Republicans, for example, for many years ignored public calls to legalize medical and recreational marijuana use. Voters eventually sidestepped lawmakers and enshrined marijuana in the constitution, which also makes it much more difficult for legislators to immediately undo voter-approved policies.

Former Republican House Speaker Pro Tem Carl Bearden said the initiative petition process is meant to be a “check on” the legislature. He said the effort to make it more difficult “directly infringes upon the Constitutional freedoms of Missouri citizens.”

“It is not a conservative policy,” Bearden said in a statement.

Republicans passed several attention-grabbing priorities before Friday, including budgeting a whopping $2.8 billion to expand Interstate 70 to three lanes across the state.

Lawmakers also voted to ban minors from receiving puberty blockers, hormones and gender-affirming surgeries. If signed by Parson, which is expected, the bill also would affect some adults. Medicaid won’t cover any gender-affirming care in the state, and surgery will no longer be available to prisoners and inmates.

Another bill passed by lawmakers would ban transgender student-athletes from joining girls and women’s teams from kindergarten through college, both at public and private schools. Schools that allow transgender girls and women to play on such teams would lose state funding.

Both proposals would take effect Aug. 28 and expire in 2027.

Senators passed no legislation Friday as Republican Sen. Bill Eigel held up work in what he said was a last-ditch effort to pass legislation cutting personal property taxes.

In a Senate floor speech, Eigel called his decision to block all legislation from passing unless his personal property tax bill is approved his “Darth Vader moment” in reference to the famous fictional Star Wars character’s decision to join the forces of evil.

“There are moments for all of us on God’s earth where we will face our own Darth Vader moment,” Eigel said. “We will face that moment where individually, we must decide who we are.”

Sen.

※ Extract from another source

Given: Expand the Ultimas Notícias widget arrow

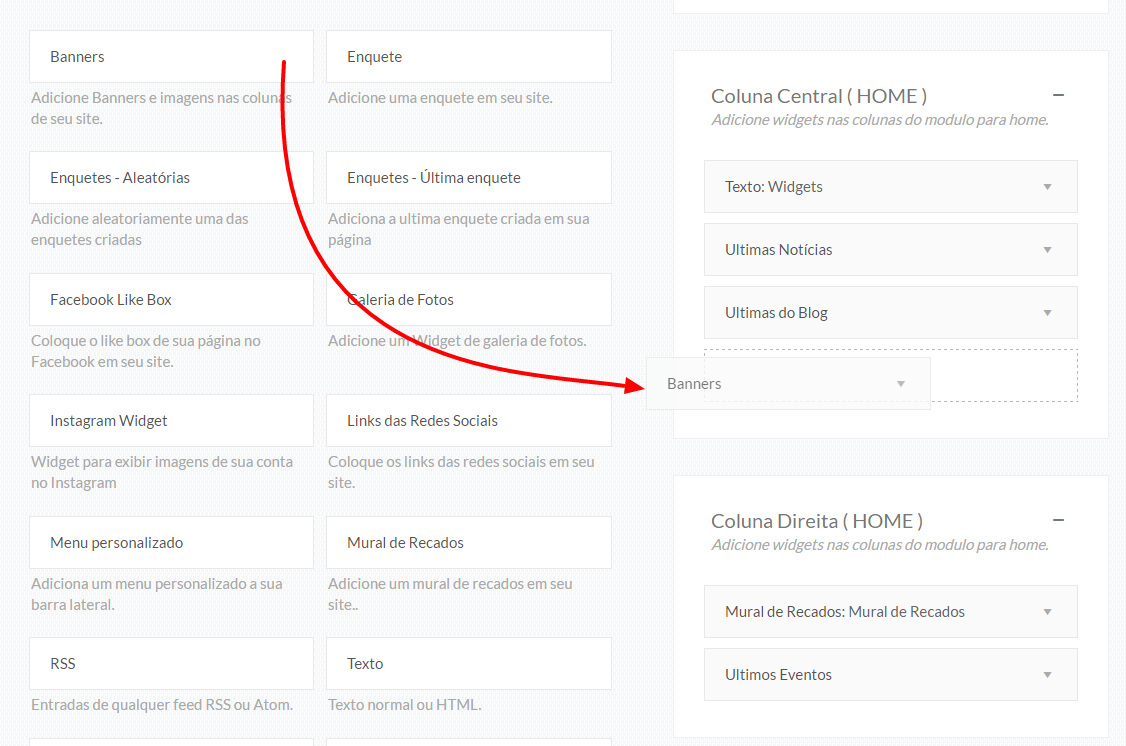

Nick Schroer, a Republican ally of Eigel’s, later blasted Vader’s theme song loud enough to be heard down the halls.

Republican Majority Leader Cindy O’Laughlin called Eigel’s stall tactic “political theater” that’s part of his 2024 gubernatorial aspirations.

“We’re not all running for governor,” O’Laughlin said.

Bills passed by the GOP-led House on Friday include a ban on phone use while driving, with exceptions for hands-free calls and emergencies. The law is set to take effect in 2025. Until then, violators will only be given a warning.

Lawmakers also succeeded in extending Medicaid health care benefits for new mothers from the current two months to a full year after birth.

Missouri voters will get a chance to weigh in on whether child care facilities should be exempt from property taxes under another measure passed Friday.

The proposed constitutional amendment would authorize tax-exemption laws applying to any property used for child care outside of a person’s own home. It will appear on the November 2024 ballot, unless the governor sets an earlier special election.

There was little debate on the measure among lawmakers. But the proposal’s ballot summary says the intent is to make child care more available, which it says will support families, the workforce and society as a whole.